Harker Summer Camp brings students from all over the San Jose area for learning and fun–often both at the same time.
The summer academic program differs from its school-year counterpart in a number of ways. For one thing, “It’s just more relaxed,” says Summer Academic Principal Diann Chung. “It’s still education, but it has a different vibe.” One reason may be that the day starts a bit later, at 8:30, and the academic schedule ends at 11:30 to make way for afternoon activities.
Offered for children entering kindergarten through grade 8, the curriculum is not just school-year redux. Chung, who chairs the regular K-1 academic team, works closely with the other department chairs to make sure the summer curriculum is compatible with that for the school year, and not redundant. “We try to make sure they are seeing and doing something different,” she says.
It can’t be easy to meet the academic needs of students with a wide variety of baseline skills in only four weeks, but that is what happens. The key, says Chung, is “differentiated instruction.”
Operating under this principle, teachers adapt the curriculum to the individual student’s level. Within the classroom, the children work in small groups, with each group offered a slightly different take on the lesson. With the help of an aide, the teacher makes sure that every student is challenged, but not too much.
There are fewer subjects to study, too. The morning consists of one class period each of math and language arts, and one 45-minute elective. Everyone is conscious of the fact that it’s summertime, so teachers have a great deal of latitude with which to incorporate games, crafts and activities into the curriculum.
Teacher Alice Cooley makes sure to read a silly story to her first-graders every day. “They think it’s great to hear me get my tongue twisted” while reading “Fox in Sox,” she says.
In math, she uses a lot of manipulatives, objects students handle to help them learn. For example, she noticed that the kids knew the value of individual coins, but had trouble combining them. So she put together a little bag of faux coins for each child. “We’re working with things they are missing, but doing it in a fun way,” she says. “It’s hands-on learning.”
Elective topics run the gamut from math to language arts, science, technology and the arts. During each four-week session, students select two from such intriguing choices as Hopscotch Math, Kitchen Chemistry and Jump Write In.

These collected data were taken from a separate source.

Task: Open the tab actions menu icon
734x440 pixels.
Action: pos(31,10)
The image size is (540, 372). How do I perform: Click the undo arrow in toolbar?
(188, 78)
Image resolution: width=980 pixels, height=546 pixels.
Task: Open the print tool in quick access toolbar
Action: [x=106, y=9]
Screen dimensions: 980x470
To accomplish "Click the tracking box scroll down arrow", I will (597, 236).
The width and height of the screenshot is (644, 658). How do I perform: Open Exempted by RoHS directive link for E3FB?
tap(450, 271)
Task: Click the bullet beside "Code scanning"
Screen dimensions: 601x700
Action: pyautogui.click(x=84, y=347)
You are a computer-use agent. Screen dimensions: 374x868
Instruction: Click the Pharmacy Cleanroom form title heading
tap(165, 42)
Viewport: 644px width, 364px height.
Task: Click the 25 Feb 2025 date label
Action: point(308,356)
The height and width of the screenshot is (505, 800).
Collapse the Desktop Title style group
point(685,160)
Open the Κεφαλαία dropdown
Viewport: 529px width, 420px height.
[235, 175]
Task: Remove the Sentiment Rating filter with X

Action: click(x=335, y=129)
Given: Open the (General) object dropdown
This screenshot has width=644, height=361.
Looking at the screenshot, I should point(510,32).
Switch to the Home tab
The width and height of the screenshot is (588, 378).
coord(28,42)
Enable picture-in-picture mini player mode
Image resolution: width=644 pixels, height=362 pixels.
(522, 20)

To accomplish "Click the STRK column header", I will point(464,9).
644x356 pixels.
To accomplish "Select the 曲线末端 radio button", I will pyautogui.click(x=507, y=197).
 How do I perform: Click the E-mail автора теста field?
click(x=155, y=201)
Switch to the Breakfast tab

On a recent day, third- and fourth-graders from the Enviro-Kids class were running across the field with their homemade dust collectors for a study of air pollution. Later they would be using computers to learn more about the Gulf Coast oil spill and writing about experiments with different ways to clean up oil.
Grade 1 parent Trupti Kapadia likes the balance of choices that the four-week program offers. “There is some pre-designed curriculum, some electives that offer parents a choice on what extra academic emphasis to give their kids, and then the 3:30-5:00 Special Interest Hour, where the kids get to make their own choices,” she says.
She enrolled her twins, Nikki and Kaden, in KinderCamp last year to help them adjust to Harker. Now first graders, they are enjoying camp just as much. In fact, says Kapadia, “As the first session was ending, they checked in with me to make sure they were signed up for the second session.”